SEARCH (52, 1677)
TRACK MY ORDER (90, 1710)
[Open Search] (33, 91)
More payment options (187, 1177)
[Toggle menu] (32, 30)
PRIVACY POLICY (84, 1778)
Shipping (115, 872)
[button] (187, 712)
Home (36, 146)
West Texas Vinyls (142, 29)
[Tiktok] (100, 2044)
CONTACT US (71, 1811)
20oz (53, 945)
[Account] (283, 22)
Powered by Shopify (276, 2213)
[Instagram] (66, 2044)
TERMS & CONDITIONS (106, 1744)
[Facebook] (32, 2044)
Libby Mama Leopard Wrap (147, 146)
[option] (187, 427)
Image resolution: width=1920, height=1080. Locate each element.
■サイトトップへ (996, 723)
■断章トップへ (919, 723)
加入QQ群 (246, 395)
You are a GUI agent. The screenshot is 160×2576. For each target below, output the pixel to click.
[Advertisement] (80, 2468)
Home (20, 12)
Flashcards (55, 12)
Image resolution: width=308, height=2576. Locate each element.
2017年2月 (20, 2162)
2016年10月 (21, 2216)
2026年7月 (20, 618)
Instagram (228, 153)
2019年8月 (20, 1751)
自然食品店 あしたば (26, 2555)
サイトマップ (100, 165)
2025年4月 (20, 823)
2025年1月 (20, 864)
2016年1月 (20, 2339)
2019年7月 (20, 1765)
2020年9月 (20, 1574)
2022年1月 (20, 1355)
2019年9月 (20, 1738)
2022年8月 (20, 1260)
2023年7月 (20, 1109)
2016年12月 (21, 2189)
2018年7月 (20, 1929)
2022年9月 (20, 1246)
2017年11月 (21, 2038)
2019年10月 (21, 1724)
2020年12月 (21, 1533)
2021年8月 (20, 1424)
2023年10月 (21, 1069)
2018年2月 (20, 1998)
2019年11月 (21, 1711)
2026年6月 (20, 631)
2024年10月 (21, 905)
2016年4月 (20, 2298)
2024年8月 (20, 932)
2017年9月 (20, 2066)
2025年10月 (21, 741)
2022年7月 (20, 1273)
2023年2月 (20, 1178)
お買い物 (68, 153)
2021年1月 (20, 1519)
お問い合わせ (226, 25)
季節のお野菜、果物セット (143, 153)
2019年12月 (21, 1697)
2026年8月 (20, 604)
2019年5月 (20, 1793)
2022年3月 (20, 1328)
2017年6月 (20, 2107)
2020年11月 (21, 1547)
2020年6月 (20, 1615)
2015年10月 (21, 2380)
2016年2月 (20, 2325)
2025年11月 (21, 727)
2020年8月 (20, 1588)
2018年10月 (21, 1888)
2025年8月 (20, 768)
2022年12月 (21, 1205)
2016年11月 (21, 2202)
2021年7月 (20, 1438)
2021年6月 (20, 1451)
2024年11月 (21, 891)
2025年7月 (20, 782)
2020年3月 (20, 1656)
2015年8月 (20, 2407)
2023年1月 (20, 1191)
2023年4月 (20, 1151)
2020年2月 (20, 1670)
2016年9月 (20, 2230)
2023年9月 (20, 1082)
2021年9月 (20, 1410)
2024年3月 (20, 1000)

__Work required__: Please go through the data above and copy every line that has the word "Image".

__Your response__:
Image resolution: width=1920, height=1080. Locate each element.
Image resolution: width=308, height=2576. Locate each element.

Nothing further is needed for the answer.